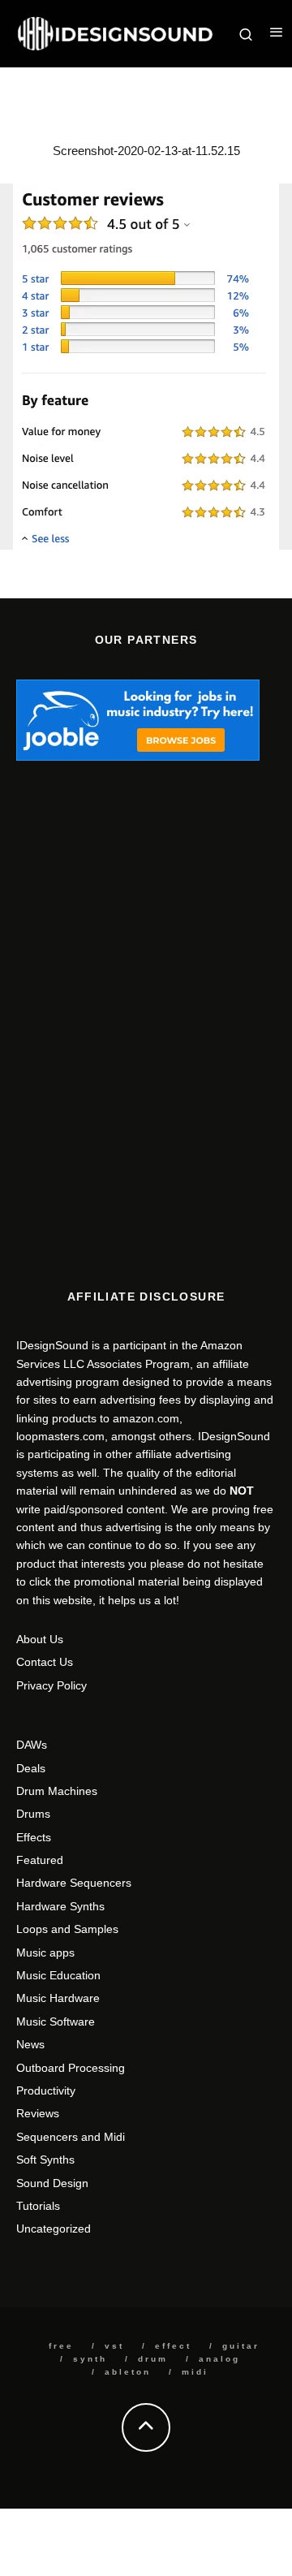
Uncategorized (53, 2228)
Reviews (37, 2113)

==

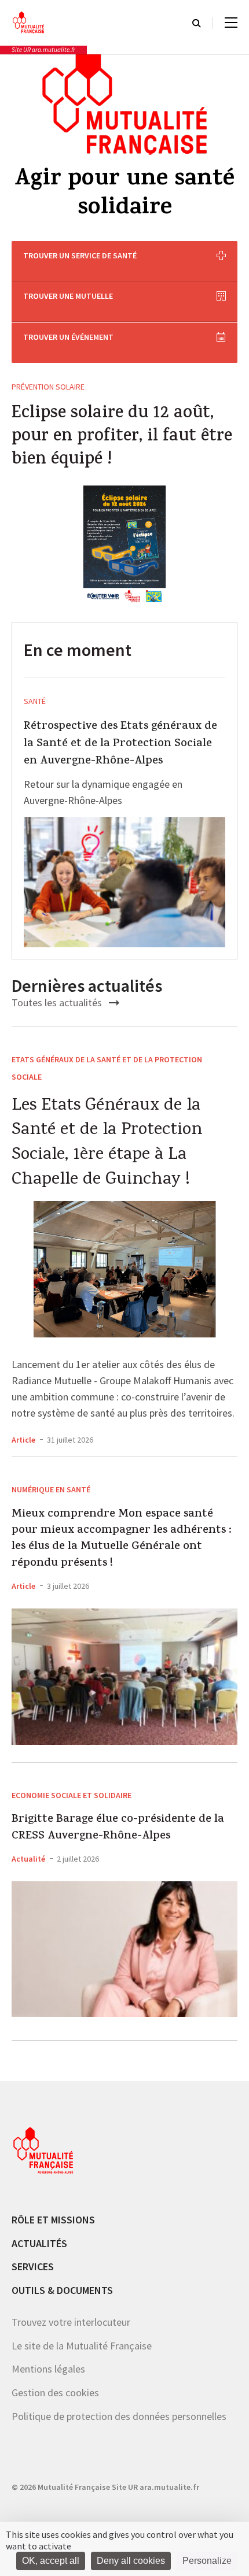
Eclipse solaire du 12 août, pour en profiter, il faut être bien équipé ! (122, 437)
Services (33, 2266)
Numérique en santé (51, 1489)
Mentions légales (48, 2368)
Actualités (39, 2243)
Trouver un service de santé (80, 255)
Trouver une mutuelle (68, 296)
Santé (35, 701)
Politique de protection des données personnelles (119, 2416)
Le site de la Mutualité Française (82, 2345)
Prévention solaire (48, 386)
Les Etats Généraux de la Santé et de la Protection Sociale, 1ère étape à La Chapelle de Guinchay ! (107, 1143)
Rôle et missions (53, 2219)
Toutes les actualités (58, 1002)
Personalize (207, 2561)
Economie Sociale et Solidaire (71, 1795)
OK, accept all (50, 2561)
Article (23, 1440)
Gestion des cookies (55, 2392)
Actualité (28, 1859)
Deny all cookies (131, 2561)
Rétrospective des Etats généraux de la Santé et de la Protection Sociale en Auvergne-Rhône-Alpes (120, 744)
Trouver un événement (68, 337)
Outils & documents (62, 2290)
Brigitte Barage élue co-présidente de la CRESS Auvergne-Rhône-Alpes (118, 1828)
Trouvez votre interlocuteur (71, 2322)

- ACTION ITEM
Look above for the line holding "Outils & documents (62, 2290)", then set down exactly that line and every line after it up to and including the line holding "Trouvez votre interlocuteur (71, 2322)", with nothing else.

- YOUR SOLUTION
Outils & documents (62, 2290)
Brigitte Barage élue co-présidente de la CRESS Auvergne-Rhône-Alpes (118, 1828)
Trouvez votre interlocuteur (71, 2322)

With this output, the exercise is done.